+++ Exercise input

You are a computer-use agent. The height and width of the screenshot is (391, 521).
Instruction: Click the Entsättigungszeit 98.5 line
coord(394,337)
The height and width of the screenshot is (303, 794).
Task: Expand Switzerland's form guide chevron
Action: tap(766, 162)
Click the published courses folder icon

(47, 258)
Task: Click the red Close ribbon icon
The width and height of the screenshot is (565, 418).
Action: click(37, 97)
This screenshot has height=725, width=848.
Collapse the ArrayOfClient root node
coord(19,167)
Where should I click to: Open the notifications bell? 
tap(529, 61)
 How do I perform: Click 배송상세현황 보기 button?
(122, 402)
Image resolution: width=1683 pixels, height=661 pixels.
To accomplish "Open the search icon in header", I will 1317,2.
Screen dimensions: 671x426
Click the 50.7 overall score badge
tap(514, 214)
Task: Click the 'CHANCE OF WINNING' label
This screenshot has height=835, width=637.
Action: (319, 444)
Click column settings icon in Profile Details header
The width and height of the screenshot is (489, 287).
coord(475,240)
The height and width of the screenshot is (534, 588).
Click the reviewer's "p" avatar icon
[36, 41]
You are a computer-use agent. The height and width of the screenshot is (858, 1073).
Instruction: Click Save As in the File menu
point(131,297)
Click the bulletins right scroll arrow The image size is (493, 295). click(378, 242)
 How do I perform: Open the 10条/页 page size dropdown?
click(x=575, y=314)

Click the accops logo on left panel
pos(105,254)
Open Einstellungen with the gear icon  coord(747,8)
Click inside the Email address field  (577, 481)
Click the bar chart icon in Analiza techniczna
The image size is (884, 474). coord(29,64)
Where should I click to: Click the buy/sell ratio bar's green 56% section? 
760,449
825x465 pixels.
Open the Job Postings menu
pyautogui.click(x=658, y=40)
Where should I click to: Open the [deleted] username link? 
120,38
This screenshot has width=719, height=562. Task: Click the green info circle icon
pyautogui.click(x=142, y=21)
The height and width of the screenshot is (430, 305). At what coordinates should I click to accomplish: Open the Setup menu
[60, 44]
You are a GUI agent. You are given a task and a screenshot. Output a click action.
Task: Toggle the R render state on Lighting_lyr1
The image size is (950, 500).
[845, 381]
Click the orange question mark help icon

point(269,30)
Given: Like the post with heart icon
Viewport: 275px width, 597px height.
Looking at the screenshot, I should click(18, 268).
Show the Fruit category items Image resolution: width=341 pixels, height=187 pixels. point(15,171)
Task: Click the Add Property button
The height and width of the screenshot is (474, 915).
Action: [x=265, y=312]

++++++

Output the records above in full, with nothing altered.

Your response
You are a computer-use agent. The height and width of the screenshot is (391, 521).
Instruction: Click the Entsättigungszeit 98.5 line
coord(394,337)
The height and width of the screenshot is (303, 794).
Task: Expand Switzerland's form guide chevron
Action: tap(766, 162)
Click the published courses folder icon

(47, 258)
Task: Click the red Close ribbon icon
The width and height of the screenshot is (565, 418).
Action: click(37, 97)
This screenshot has height=725, width=848.
Collapse the ArrayOfClient root node
coord(19,167)
Where should I click to: Open the notifications bell? 
tap(529, 61)
 How do I perform: Click 배송상세현황 보기 button?
(122, 402)
Image resolution: width=1683 pixels, height=661 pixels.
To accomplish "Open the search icon in header", I will 1317,2.
Screen dimensions: 671x426
Click the 50.7 overall score badge
tap(514, 214)
Task: Click the 'CHANCE OF WINNING' label
This screenshot has height=835, width=637.
Action: (319, 444)
Click column settings icon in Profile Details header
The width and height of the screenshot is (489, 287).
coord(475,240)
The height and width of the screenshot is (534, 588).
Click the reviewer's "p" avatar icon
[36, 41]
You are a computer-use agent. The height and width of the screenshot is (858, 1073).
Instruction: Click Save As in the File menu
point(131,297)
Click the bulletins right scroll arrow The image size is (493, 295). click(378, 242)
 How do I perform: Open the 10条/页 page size dropdown?
click(x=575, y=314)

Click the accops logo on left panel
pos(105,254)
Open Einstellungen with the gear icon  coord(747,8)
Click inside the Email address field  (577, 481)
Click the bar chart icon in Analiza techniczna
The image size is (884, 474). coord(29,64)
Where should I click to: Click the buy/sell ratio bar's green 56% section? 
760,449
825x465 pixels.
Open the Job Postings menu
pyautogui.click(x=658, y=40)
Where should I click to: Open the [deleted] username link? 
120,38
This screenshot has width=719, height=562. Task: Click the green info circle icon
pyautogui.click(x=142, y=21)
The height and width of the screenshot is (430, 305). At what coordinates should I click to accomplish: Open the Setup menu
[60, 44]
You are a GUI agent. You are given a task and a screenshot. Output a click action.
Task: Toggle the R render state on Lighting_lyr1
The image size is (950, 500).
[845, 381]
Click the orange question mark help icon

point(269,30)
Given: Like the post with heart icon
Viewport: 275px width, 597px height.
Looking at the screenshot, I should click(18, 268).
Show the Fruit category items Image resolution: width=341 pixels, height=187 pixels. point(15,171)
Task: Click the Add Property button
The height and width of the screenshot is (474, 915).
Action: [x=265, y=312]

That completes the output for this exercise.